Not Until We Get a Turn: Retellings, Tropes, and Who Gets To Tell Stories

In 2018 I was in the depths of submission hell. I had this novel about queer Black girls living in the former kingdom of Cinderella 200 years after the fabled princess’s death. It centered Black girls in a fantasy setting and was full of magic, adventure, peril, levity, and sisterhood. I’d been working on it for about two years and after finding an agent, we went on submission.

One of the first things people tell you when you get into publishing is that the industry is highly subjective and that you shouldn’t take the rejections you will ultimately receive when querying, or when you’re on submission, personally. From what I’ve seen I’d say half of the time, that’s true. There are myriad reasons a story may not be the right fit for an agent or editor and those passes don’t sting quite as much. But there is no denying that in publishing, as there is in every other system built on a foundation that has specifically excluded marginalized creators, there is an element of selectivity, of bias—insidiously polite terms for racism and homophobia masquerading as “quality control”. Because I share my main character Sophia’s intersectional identity as a Black queer woman, and because it was very clear that in some cases that was the reason we didn’t get a bite, it was personal at least some of the time. It’s exhausting to constantly be wondering if the most recent pass was because of something I could improve upon or if it was because of something that I can’t—and wouldn’t—change about who I am as a person.

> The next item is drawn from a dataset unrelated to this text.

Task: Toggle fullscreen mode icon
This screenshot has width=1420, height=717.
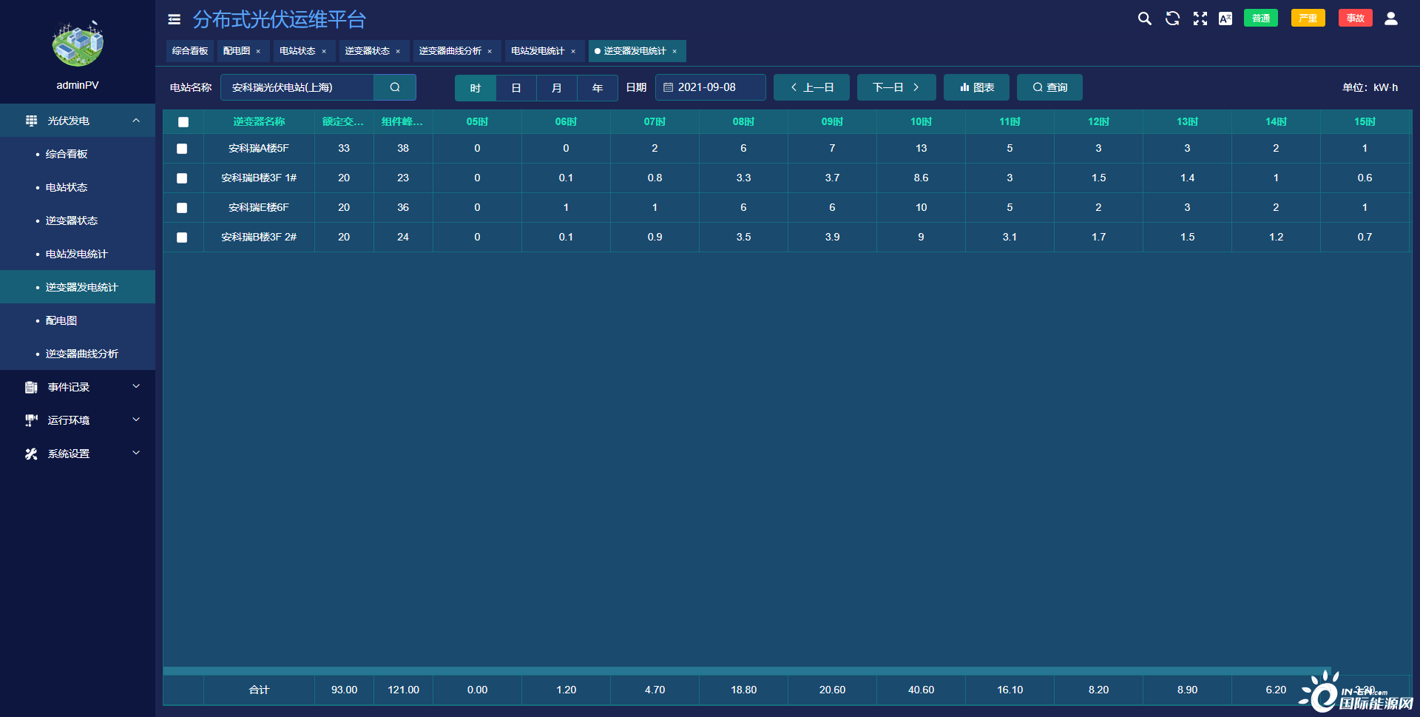Action: pyautogui.click(x=1200, y=18)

One of the most common reasons I received a pass on this manuscript was that the market was oversaturated with retellings, that they had been done to death. Cinderella Is Dead is not a retelling as much as it is a remix. It’s not a story that hits the familiar beats of orphaned girl is mistreated by step-family, saved by Prince Charming, lives happily ever after. This book is not that. I felt like I was missing something. If a story like the one I’d written was so overdone, why didn’t I see it? Where in the bookstore or the library are the YA fantasies where all the main characters are queer Black women? Where are the YA fantasies where Black women are being desired, fought for, and allowed to have adventures without having to act as props for white main characters who don’t understand that racism is bad until their Black friend is violently mistreated?

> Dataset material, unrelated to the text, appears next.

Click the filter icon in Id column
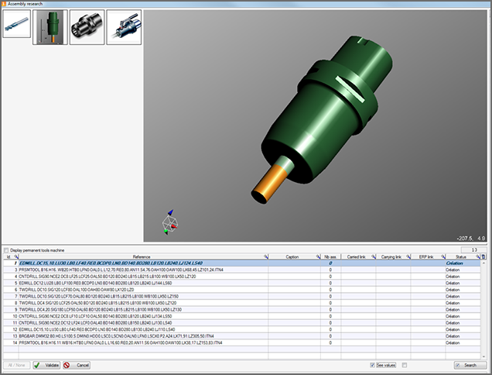 [16, 256]
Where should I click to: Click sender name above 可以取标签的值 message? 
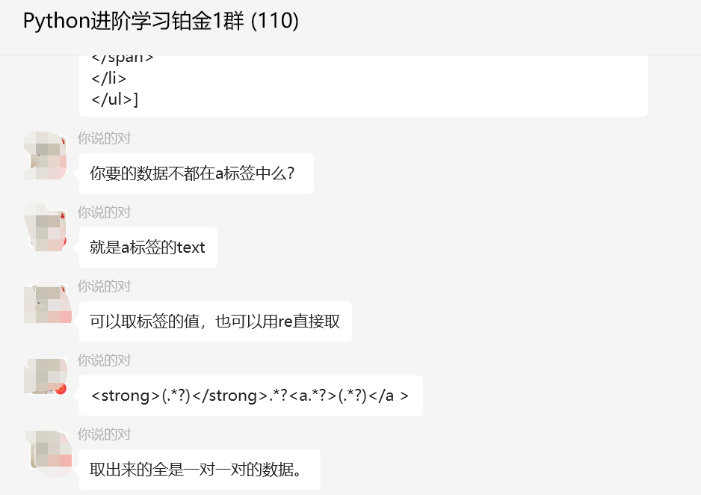104,286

I had some thoughts. So, I did what any self-respecting millennial would do–I tweeted about my frustrations and used appropriate GIFs to express my feelings. Sometimes yelling into the void is cathartic, especially when you have a relatively small following and just want to get something off your chest. However, sometimes the void answers back and you question your choices.


Other tweets in the thread didn’t do huge numbers but were still enough to make my phone malfunction.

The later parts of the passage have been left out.